Exercise directions → Please list all lines of the material below in which the string "Task" occurs.

Dataset content →

####

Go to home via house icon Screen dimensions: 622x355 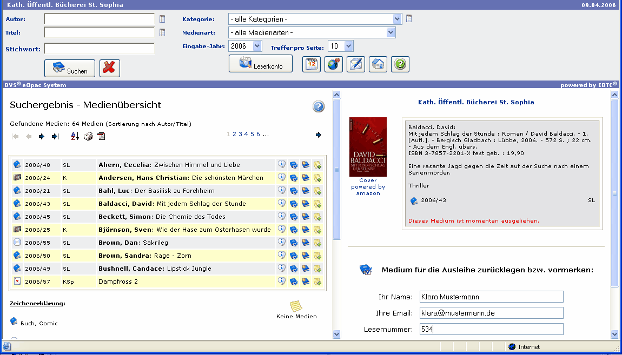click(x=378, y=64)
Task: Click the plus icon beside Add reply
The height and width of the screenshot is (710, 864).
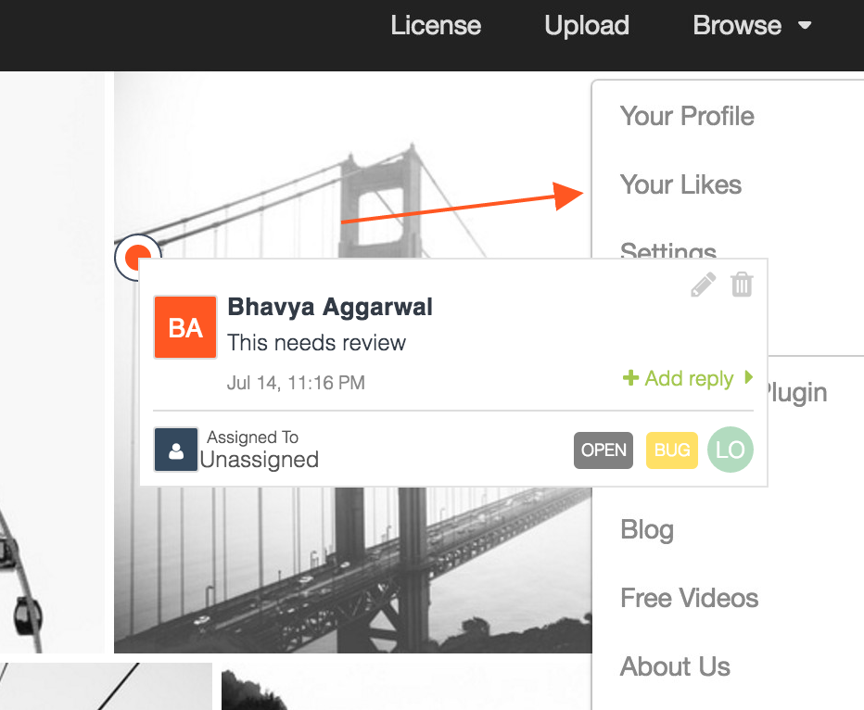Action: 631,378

####

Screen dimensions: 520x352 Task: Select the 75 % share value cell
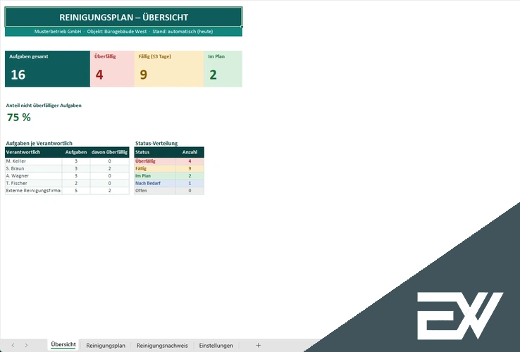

####

Your response →
Task: Click the plus icon beside Add reply
Screen dimensions: 520x352 Task: Select the 75 % share value cell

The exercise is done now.